Dad had a few adventures in the Navy. He was trained as a Gunner's Mate on the USS Missouri (yes, the Mo). He also served a summer tour on the USS New Jersey. Then there's his ill-fated trip to Guantanamo Bay on a seaplane, during which they nearly crashed into the bay itself. As they dove at high speed toward the water, my father made a deal with God that if He let him live through it, he'd never get on a plane again in his life. From that day to this, my father has never set foot in an airplane. Dad has a thing about keeping his word.
When he washed out, he went to work in a slaughtering plant to make the money to at least finish college. He returned to the University of Kentucky instead, because it cost a lot less, and upon graduating with his biology degree, was promptly drafted in to the Army...

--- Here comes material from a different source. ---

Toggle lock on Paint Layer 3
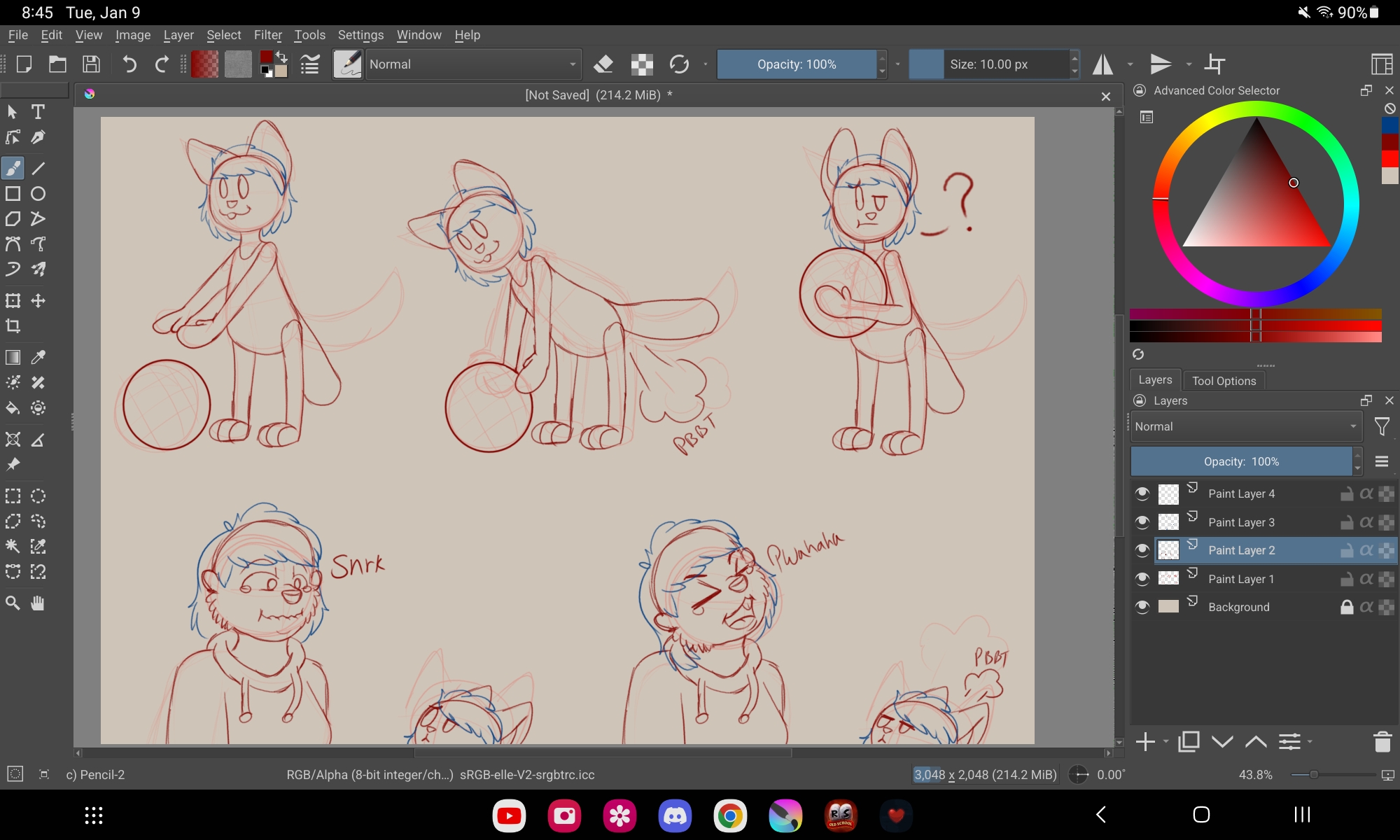The width and height of the screenshot is (1400, 840). (x=1346, y=522)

From Dad's tour of duty in Europe we have his snapshots of the castles on which Castle Frankenstein and Castle Dracula were based (he is a fan of the original 1930s horror movies). He went to the opera- he actually sang in the light opera company at UofL when he was a student- and he went to the ballet. He also said he never had a desire to ever tent camp again after a few frozen bivouacs spent in icy mud and sleet storms in rural Germany. He drank beer at the Hofbrauhaus, learned to like dark chocolate, and decided that he really liked schnitzel (which I learned to cook, taught by the Austrian war bride of one of his friends). More importantly, he was a medic with the Army ambulance trains coming into Landstuhl, Germany. There's still a big U.S. Army medical center there...my cousin Kevin was treated and processed through Landstuhl after a near-fatal car crash while he was in the Navy.

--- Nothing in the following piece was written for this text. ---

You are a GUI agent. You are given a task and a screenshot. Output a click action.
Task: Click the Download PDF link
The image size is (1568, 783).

The big thing, though, is that Dad had the GI Bill when he got out, and eventually, after getting a masters' in zoology, the itch to be a doctor that started in Landstuhl finally caught up with him a few years later.
Dad was in the Army of Occupation. He didn't do anything glamorous. He didn't see combat. I still think he learned some useful things that he applied in greater service to the common good after he mustered out. After all is said and done, though, he learned to live in freezing mud. He learned to sew on a button. He learned to suck it up and deal with massive traumatic injuries. He learned how to shoot the fleas off of a dog at two hundred yards in high winds at twilight (yes, he qualified as a sniper). In short, he grew up.
Happy Veterans' Day to one and all who have served, and thank you.